== Records for the task

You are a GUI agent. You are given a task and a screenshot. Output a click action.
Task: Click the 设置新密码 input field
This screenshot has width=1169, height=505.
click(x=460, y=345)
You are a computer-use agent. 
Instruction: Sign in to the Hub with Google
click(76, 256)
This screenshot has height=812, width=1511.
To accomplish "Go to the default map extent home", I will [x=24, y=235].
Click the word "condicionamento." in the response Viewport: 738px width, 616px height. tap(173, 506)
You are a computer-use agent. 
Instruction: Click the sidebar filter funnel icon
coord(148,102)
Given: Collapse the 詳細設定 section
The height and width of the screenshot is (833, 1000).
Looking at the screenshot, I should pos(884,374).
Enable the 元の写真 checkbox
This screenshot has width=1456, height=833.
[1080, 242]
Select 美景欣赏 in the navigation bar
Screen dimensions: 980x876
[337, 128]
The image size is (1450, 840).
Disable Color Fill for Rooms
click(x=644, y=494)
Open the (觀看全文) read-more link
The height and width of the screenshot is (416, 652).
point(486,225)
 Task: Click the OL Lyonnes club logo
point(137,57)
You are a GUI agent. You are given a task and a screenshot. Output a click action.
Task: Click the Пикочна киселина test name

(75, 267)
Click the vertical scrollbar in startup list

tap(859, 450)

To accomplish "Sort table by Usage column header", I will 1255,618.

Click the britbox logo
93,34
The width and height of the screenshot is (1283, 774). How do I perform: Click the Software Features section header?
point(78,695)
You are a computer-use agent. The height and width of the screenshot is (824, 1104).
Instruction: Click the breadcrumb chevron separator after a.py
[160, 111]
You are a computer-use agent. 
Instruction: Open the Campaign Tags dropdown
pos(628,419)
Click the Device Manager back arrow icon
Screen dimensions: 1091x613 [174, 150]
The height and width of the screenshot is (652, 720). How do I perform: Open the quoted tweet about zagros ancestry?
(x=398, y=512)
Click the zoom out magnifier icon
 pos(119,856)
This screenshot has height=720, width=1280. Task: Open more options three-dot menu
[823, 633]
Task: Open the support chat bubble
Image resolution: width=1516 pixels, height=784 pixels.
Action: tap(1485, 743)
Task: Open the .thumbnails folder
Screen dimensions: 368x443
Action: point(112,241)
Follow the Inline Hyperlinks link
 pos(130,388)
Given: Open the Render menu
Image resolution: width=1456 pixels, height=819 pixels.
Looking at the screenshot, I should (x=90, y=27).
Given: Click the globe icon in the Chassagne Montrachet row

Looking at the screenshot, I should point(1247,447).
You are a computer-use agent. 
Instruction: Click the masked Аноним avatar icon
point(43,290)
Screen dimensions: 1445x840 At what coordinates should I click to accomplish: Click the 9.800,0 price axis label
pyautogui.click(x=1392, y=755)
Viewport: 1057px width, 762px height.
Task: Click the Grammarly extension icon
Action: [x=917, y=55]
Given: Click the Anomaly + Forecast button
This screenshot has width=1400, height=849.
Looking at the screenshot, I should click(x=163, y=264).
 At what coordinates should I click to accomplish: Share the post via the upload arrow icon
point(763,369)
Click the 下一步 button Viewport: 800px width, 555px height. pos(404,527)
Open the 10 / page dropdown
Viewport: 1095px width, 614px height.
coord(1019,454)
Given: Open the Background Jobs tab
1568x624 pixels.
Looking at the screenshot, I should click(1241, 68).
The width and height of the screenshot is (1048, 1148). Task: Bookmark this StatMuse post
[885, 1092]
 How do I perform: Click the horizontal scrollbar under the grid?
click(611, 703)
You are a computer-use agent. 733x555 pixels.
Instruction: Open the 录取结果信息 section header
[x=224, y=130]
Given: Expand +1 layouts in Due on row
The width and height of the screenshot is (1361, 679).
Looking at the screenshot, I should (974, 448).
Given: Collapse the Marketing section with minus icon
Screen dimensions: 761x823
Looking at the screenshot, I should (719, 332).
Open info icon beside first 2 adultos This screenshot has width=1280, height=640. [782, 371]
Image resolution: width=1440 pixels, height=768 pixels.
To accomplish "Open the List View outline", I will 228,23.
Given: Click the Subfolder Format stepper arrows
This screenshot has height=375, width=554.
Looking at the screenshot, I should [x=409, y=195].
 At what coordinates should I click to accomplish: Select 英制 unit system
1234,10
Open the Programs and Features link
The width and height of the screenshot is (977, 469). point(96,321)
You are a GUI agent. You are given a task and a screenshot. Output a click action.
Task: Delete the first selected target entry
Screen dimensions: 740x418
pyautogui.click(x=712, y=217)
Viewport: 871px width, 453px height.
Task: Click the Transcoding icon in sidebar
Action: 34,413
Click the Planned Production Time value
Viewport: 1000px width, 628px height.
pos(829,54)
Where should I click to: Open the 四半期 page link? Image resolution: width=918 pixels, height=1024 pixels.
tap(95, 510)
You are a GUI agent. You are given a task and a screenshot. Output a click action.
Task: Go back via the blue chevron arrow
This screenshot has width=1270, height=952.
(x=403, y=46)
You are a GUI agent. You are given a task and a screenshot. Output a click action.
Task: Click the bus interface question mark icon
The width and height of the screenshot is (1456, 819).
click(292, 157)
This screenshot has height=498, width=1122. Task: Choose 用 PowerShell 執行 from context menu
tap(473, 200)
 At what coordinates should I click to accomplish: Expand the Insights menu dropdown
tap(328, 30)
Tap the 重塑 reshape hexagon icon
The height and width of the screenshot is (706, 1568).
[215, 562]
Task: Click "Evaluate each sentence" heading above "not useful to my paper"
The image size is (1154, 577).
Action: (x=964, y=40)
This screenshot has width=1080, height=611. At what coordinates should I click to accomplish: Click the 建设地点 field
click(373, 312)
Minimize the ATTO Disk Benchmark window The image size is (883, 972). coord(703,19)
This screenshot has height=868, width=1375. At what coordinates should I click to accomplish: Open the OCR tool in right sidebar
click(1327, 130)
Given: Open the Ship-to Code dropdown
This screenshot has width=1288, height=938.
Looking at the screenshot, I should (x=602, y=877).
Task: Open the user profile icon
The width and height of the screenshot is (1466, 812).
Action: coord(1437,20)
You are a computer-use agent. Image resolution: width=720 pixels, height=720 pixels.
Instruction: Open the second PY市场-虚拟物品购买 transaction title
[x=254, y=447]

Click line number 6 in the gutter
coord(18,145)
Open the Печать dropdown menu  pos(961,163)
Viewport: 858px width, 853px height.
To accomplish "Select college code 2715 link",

====

Reproduce the lines above, swapping every "computer-use agent" for "screen-control agent" and leaving everything else unchanged.

You are a GUI agent. You are given a task and a screenshot. Output a click action.
Task: Click the 设置新密码 input field
This screenshot has width=1169, height=505.
click(x=460, y=345)
You are a screen-control agent. 
Instruction: Sign in to the Hub with Google
click(76, 256)
This screenshot has height=812, width=1511.
To accomplish "Go to the default map extent home", I will [x=24, y=235].
Click the word "condicionamento." in the response Viewport: 738px width, 616px height. tap(173, 506)
You are a screen-control agent. 
Instruction: Click the sidebar filter funnel icon
coord(148,102)
Given: Collapse the 詳細設定 section
The height and width of the screenshot is (833, 1000).
Looking at the screenshot, I should pos(884,374).
Enable the 元の写真 checkbox
This screenshot has width=1456, height=833.
[1080, 242]
Select 美景欣赏 in the navigation bar
Screen dimensions: 980x876
[337, 128]
The image size is (1450, 840).
Disable Color Fill for Rooms
click(x=644, y=494)
Open the (觀看全文) read-more link
The height and width of the screenshot is (416, 652).
point(486,225)
 Task: Click the OL Lyonnes club logo
point(137,57)
You are a GUI agent. You are given a task and a screenshot. Output a click action.
Task: Click the Пикочна киселина test name

(75, 267)
Click the vertical scrollbar in startup list

tap(859, 450)

To accomplish "Sort table by Usage column header", I will 1255,618.

Click the britbox logo
93,34
The width and height of the screenshot is (1283, 774). How do I perform: Click the Software Features section header?
point(78,695)
You are a screen-control agent. The height and width of the screenshot is (824, 1104).
Instruction: Click the breadcrumb chevron separator after a.py
[160, 111]
You are a screen-control agent. 
Instruction: Open the Campaign Tags dropdown
pos(628,419)
Click the Device Manager back arrow icon
Screen dimensions: 1091x613 [174, 150]
The height and width of the screenshot is (652, 720). How do I perform: Open the quoted tweet about zagros ancestry?
(x=398, y=512)
Click the zoom out magnifier icon
 pos(119,856)
This screenshot has height=720, width=1280. Task: Open more options three-dot menu
[823, 633]
Task: Open the support chat bubble
Image resolution: width=1516 pixels, height=784 pixels.
Action: tap(1485, 743)
Task: Open the .thumbnails folder
Screen dimensions: 368x443
Action: point(112,241)
Follow the Inline Hyperlinks link
 pos(130,388)
Given: Open the Render menu
Image resolution: width=1456 pixels, height=819 pixels.
Looking at the screenshot, I should (x=90, y=27).
Given: Click the globe icon in the Chassagne Montrachet row

Looking at the screenshot, I should point(1247,447).
You are a screen-control agent. 
Instruction: Click the masked Аноним avatar icon
point(43,290)
Screen dimensions: 1445x840 At what coordinates should I click to accomplish: Click the 9.800,0 price axis label
pyautogui.click(x=1392, y=755)
Viewport: 1057px width, 762px height.
Task: Click the Grammarly extension icon
Action: [x=917, y=55]
Given: Click the Anomaly + Forecast button
This screenshot has width=1400, height=849.
Looking at the screenshot, I should click(x=163, y=264).
 At what coordinates should I click to accomplish: Share the post via the upload arrow icon
point(763,369)
Click the 下一步 button Viewport: 800px width, 555px height. pos(404,527)
Open the 10 / page dropdown
Viewport: 1095px width, 614px height.
coord(1019,454)
Given: Open the Background Jobs tab
1568x624 pixels.
Looking at the screenshot, I should click(1241, 68).
The width and height of the screenshot is (1048, 1148). Task: Bookmark this StatMuse post
[885, 1092]
 How do I perform: Click the horizontal scrollbar under the grid?
click(611, 703)
You are a screen-control agent. 733x555 pixels.
Instruction: Open the 录取结果信息 section header
[x=224, y=130]
Given: Expand +1 layouts in Due on row
The width and height of the screenshot is (1361, 679).
Looking at the screenshot, I should (974, 448).
Given: Collapse the Marketing section with minus icon
Screen dimensions: 761x823
Looking at the screenshot, I should (719, 332).
Open info icon beside first 2 adultos This screenshot has width=1280, height=640. [782, 371]
Image resolution: width=1440 pixels, height=768 pixels.
To accomplish "Open the List View outline", I will 228,23.
Given: Click the Subfolder Format stepper arrows
This screenshot has height=375, width=554.
Looking at the screenshot, I should [x=409, y=195].
 At what coordinates should I click to accomplish: Select 英制 unit system
1234,10
Open the Programs and Features link
The width and height of the screenshot is (977, 469). point(96,321)
You are a GUI agent. You are given a task and a screenshot. Output a click action.
Task: Delete the first selected target entry
Screen dimensions: 740x418
pyautogui.click(x=712, y=217)
Viewport: 871px width, 453px height.
Task: Click the Transcoding icon in sidebar
Action: 34,413
Click the Planned Production Time value
Viewport: 1000px width, 628px height.
pos(829,54)
Where should I click to: Open the 四半期 page link? Image resolution: width=918 pixels, height=1024 pixels.
tap(95, 510)
You are a GUI agent. You are given a task and a screenshot. Output a click action.
Task: Go back via the blue chevron arrow
This screenshot has width=1270, height=952.
(x=403, y=46)
You are a GUI agent. You are given a task and a screenshot. Output a click action.
Task: Click the bus interface question mark icon
The width and height of the screenshot is (1456, 819).
click(292, 157)
This screenshot has height=498, width=1122. Task: Choose 用 PowerShell 執行 from context menu
tap(473, 200)
 At what coordinates should I click to accomplish: Expand the Insights menu dropdown
tap(328, 30)
Tap the 重塑 reshape hexagon icon
The height and width of the screenshot is (706, 1568).
[215, 562]
Task: Click "Evaluate each sentence" heading above "not useful to my paper"
The image size is (1154, 577).
Action: (x=964, y=40)
This screenshot has width=1080, height=611. At what coordinates should I click to accomplish: Click the 建设地点 field
click(373, 312)
Minimize the ATTO Disk Benchmark window The image size is (883, 972). coord(703,19)
This screenshot has height=868, width=1375. At what coordinates should I click to accomplish: Open the OCR tool in right sidebar
click(1327, 130)
Given: Open the Ship-to Code dropdown
This screenshot has width=1288, height=938.
Looking at the screenshot, I should (x=602, y=877).
Task: Open the user profile icon
The width and height of the screenshot is (1466, 812).
Action: coord(1437,20)
You are a screen-control agent. Image resolution: width=720 pixels, height=720 pixels.
Instruction: Open the second PY市场-虚拟物品购买 transaction title
[x=254, y=447]

Click line number 6 in the gutter
coord(18,145)
Open the Печать dropdown menu  pos(961,163)
Viewport: 858px width, 853px height.
To accomplish "Select college code 2715 link",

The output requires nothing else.